= Task requirements =
Leave out the pictures. Return every record otherwise untouched.

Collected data
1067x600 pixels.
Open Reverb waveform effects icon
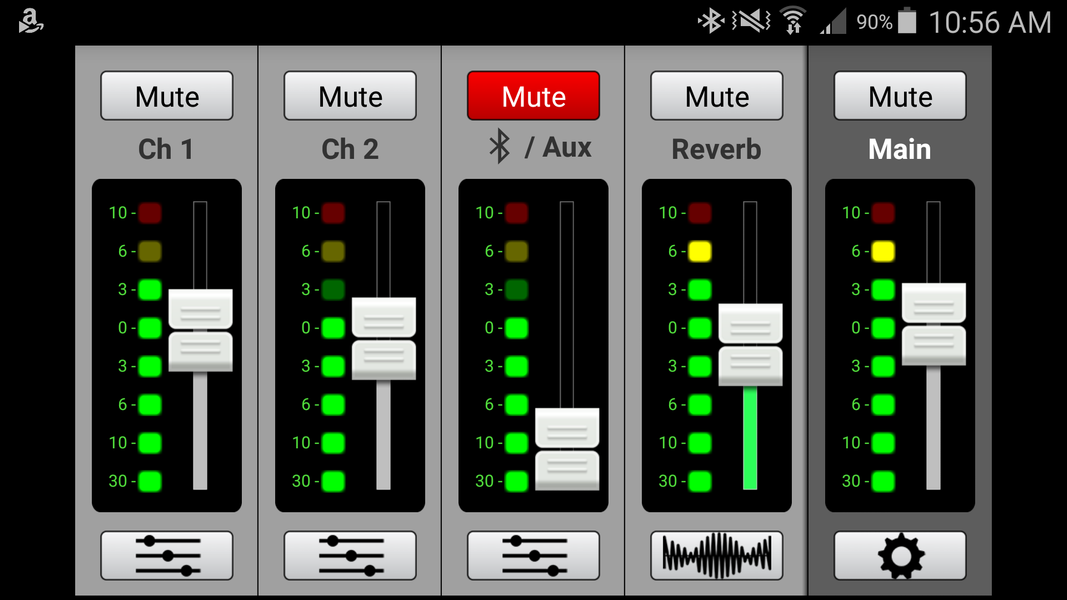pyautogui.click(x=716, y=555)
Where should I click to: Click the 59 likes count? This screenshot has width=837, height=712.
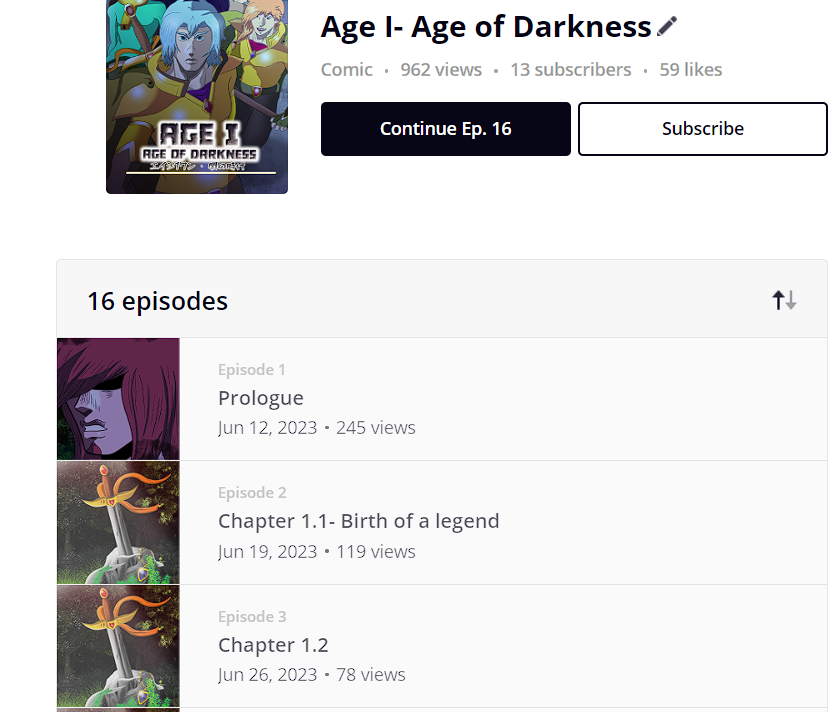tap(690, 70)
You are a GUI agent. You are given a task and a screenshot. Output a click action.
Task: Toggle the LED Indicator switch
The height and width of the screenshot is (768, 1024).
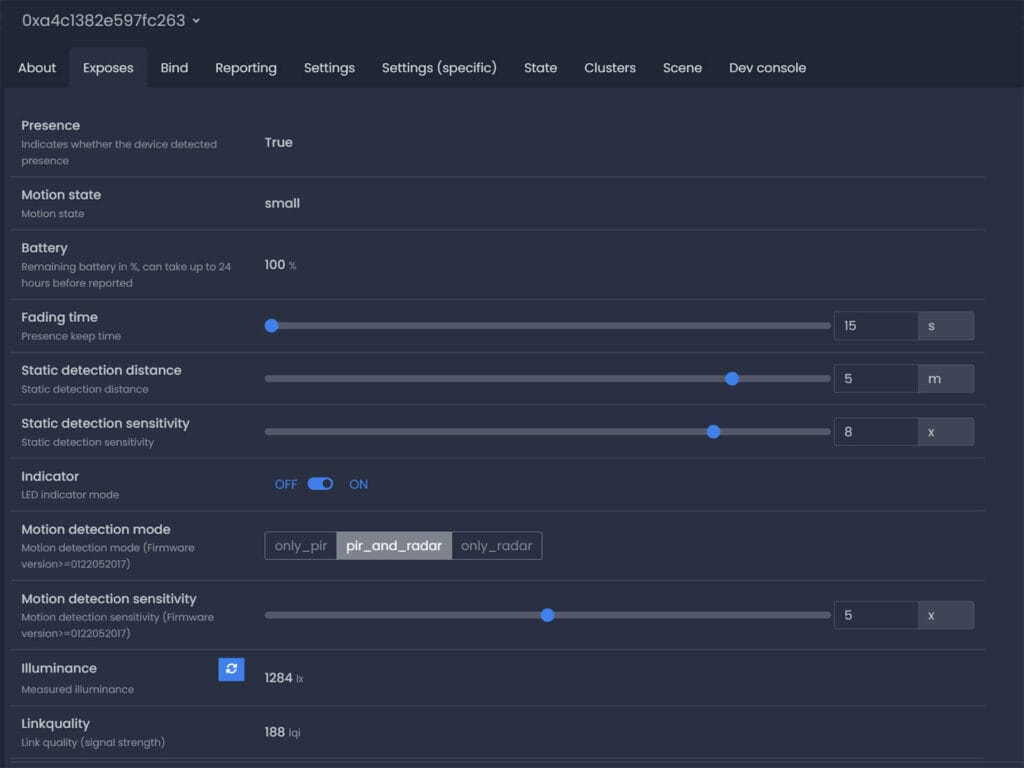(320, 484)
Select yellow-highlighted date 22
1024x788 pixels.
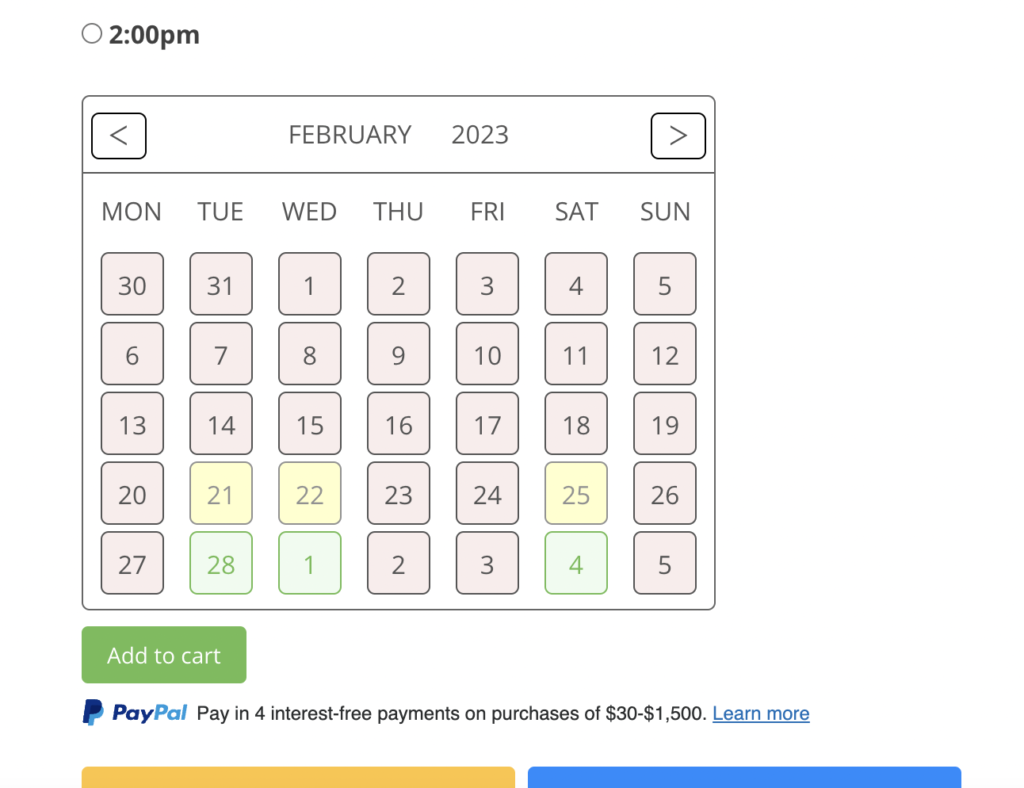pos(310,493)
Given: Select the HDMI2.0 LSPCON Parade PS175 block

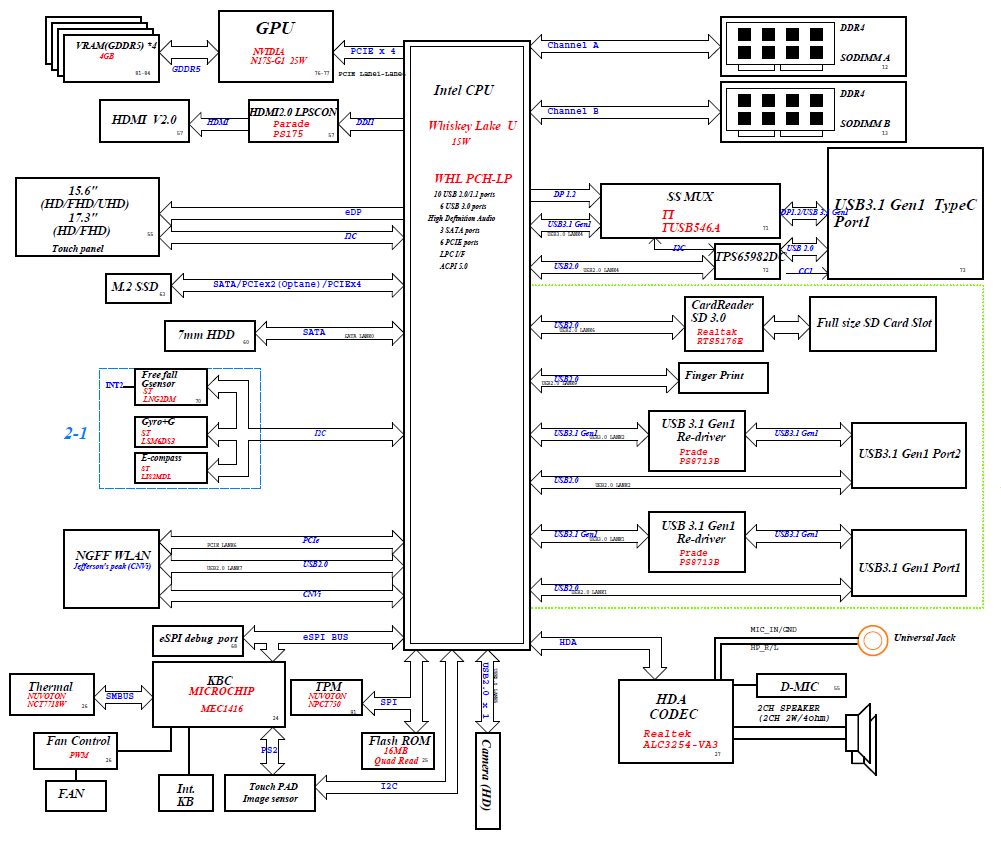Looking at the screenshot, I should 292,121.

= Answer to the exercise =
1067x600 pixels.
Open Reverb waveform effects icon
pyautogui.click(x=716, y=555)
Where should I click to: Click the 59 likes count? This screenshot has width=837, height=712.
tap(690, 70)
You are a GUI agent. You are given a task and a screenshot. Output a click action.
Task: Toggle the LED Indicator switch
The height and width of the screenshot is (768, 1024).
(320, 484)
Select yellow-highlighted date 22
1024x788 pixels.
pos(310,493)
Given: Select the HDMI2.0 LSPCON Parade PS175 block

Looking at the screenshot, I should 292,121.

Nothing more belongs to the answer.